There are case studies on patients who underwent pulmonary surgery while on VV-ECMO for major airway involvements [5,6,7]. Preoperative anticipation of the need of temporary interruptions of lung ventilation and gas exchange failure due to lung comorbidities were main reasons for elective and prophylactic use of intraoperative VV-ECMO. In our patient, on the contrary, ECMO was operated continuously beforehand, started at the instance of massive lung bleeding, and carried out even during and after two surgeries.
We needed to balance among prevention of impermissible amounts of bleeding, safe operation of ECMO and assurance of gas exchange via both native lung ventilation and ECMO. We chose anticoagulation-free VV-ECMO, afraid of anticoagulant-induced exacerbation of bleeding.
Albeit a variety of ECMO surface materials circumventing the use of systemic anticoagulants have long been under development [8], no stable techniques have yet been established for long-term anticoagulation-free operation of VV-ECMO. Although the PMEA-coated system we employed is indicated to reduce circuit-related adverse effects such as inflammatory responses and thrombo-coagulopathies, these findings were obtained only by either in vitro studies or short-term uses. In addition, only a few case-based studies reported feasibility of long-term VV-ECMO with low-dose anticoagulant uses [9, 10]. Therefore, we needed to pay considerable attention to coagulation status in the circulation. We monitored blood coagulability solely by serum fibrinogen and APTT accompanied by a careful observation of the status of blood stream in ECMO circuit. After all, fortunately we did not need to exchange the anticoagulation-free circuit for as long as five days. It is, however, undeniable that indiscernible changes occurred in the coagulation-fibrinolysis system which would lead to clotting in the circuit, oxygenator failure, vessel embolism, and hemorrhagic events, as indicated by deep venous thrombosis detected on day 6.

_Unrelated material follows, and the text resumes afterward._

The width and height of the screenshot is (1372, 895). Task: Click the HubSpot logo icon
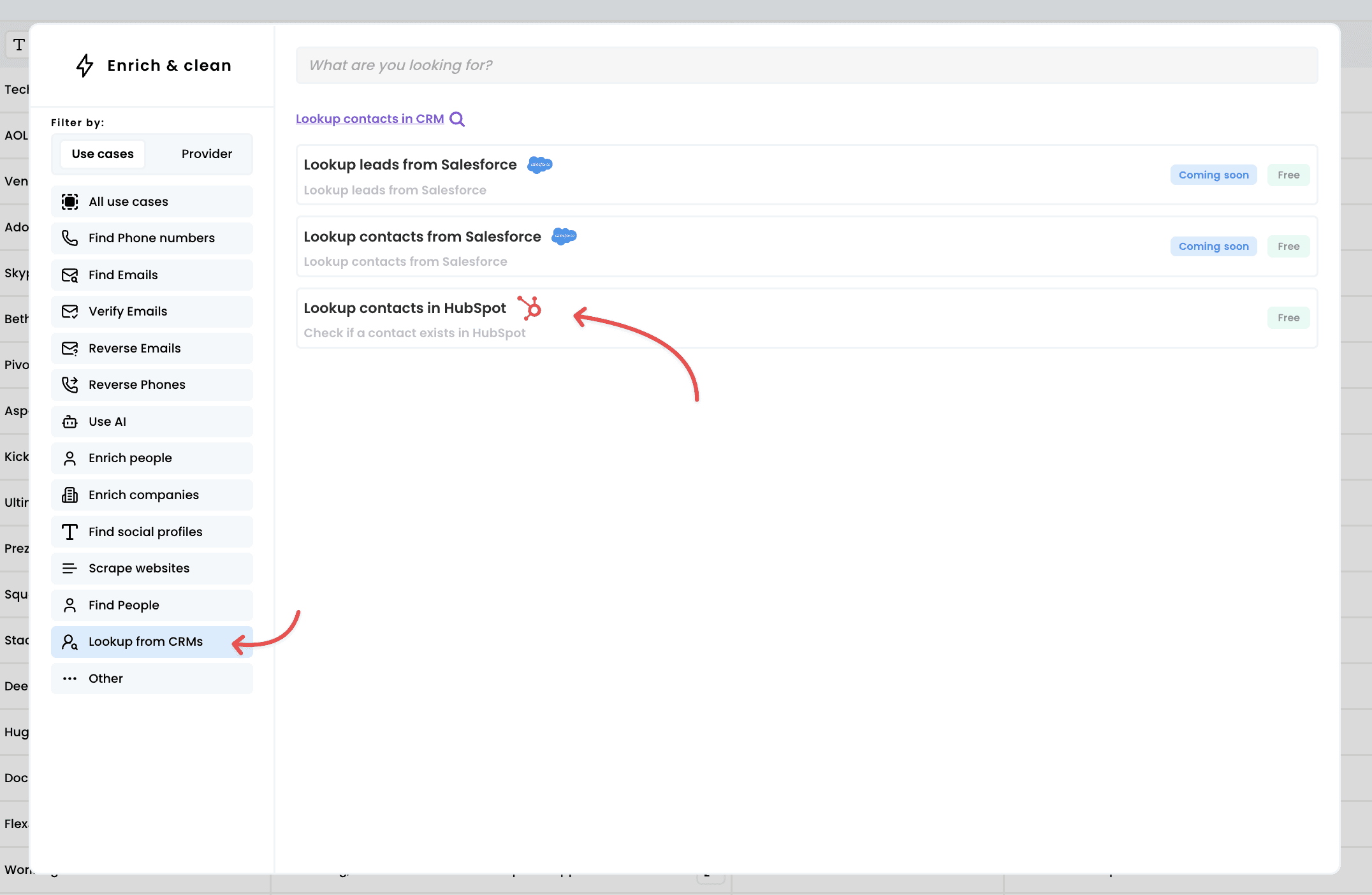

Massive hemoptysis is known to present higher mortality rates with greater amounts of bleeding, reported to be as high as 78% [1]. We, therefore, kept ECMO operated at the minimal setting even when considered unnecessary to secure a transfusion route before bleeding is definitely controlled. Prolonged VV-ECMO in hemorrhagic patients would be a challenge in balancing between thrombotic and bleeding events. Although we adopted an anticoagulation-free operation of ECMO in an attempt to avoid bleeding risk, it would increase the risk of life-threatening thrombo-coagulopathies such as pulmonary artery thromboembolism. Therefore, other choices which have a potential to circumvent both risks concurrently would have to be considered such as intermittent operation of ECMO and use of direct thrombin inhibitors including argatroban [11].
There are considerations regarding the choice of anesthesia while running ECMO. It may be subject to pharmacokinetic instabilities in intravenous anesthetics produced by changes in circulating blood volume due to intraoperative bleeding and extracorporeal circulation, and drug sequestration by ECMO circuit [12]. We, therefore, employed inhalational anesthesia. However, we might need to keep in mind the possibility of unstable delivery of volatile anesthetics in patients with severely reduced pulmonary area for gas exchange as in this case.

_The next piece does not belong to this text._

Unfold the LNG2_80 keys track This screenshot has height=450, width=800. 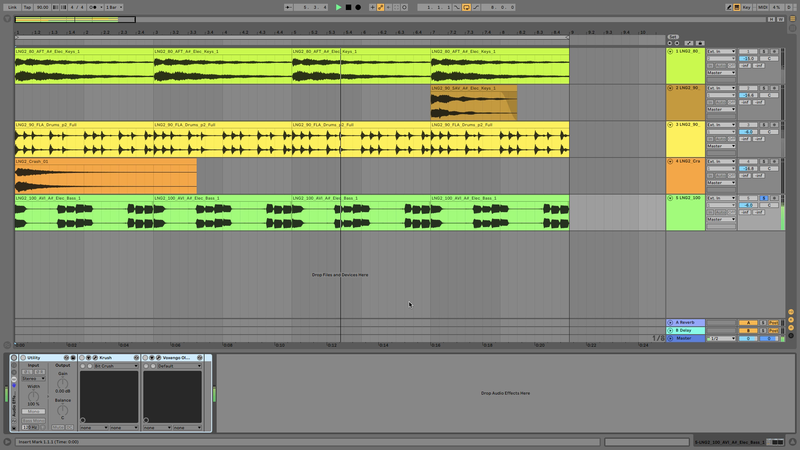coord(670,51)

The BAE has been considered a first-line therapy for hemoptysis. It is, however, known to be not necessarily successful because of radiographic visualization of non-communicating arteries, perfusion from collaterals, aberrant bronchial arteries, etc. Moreover, embolization of bronchial to spinal artery collaterals would mislead to a serious consequence [1, 2]. We, therefore, decided not to reinstitute BAE after the failure of the first attempt.
In conclusion, considerable experience and expertise in the management of VV-ECMO would enable safe perioperative management of patients with massive pulmonary bleeding resulting in otherwise non-survivable respiratory failure.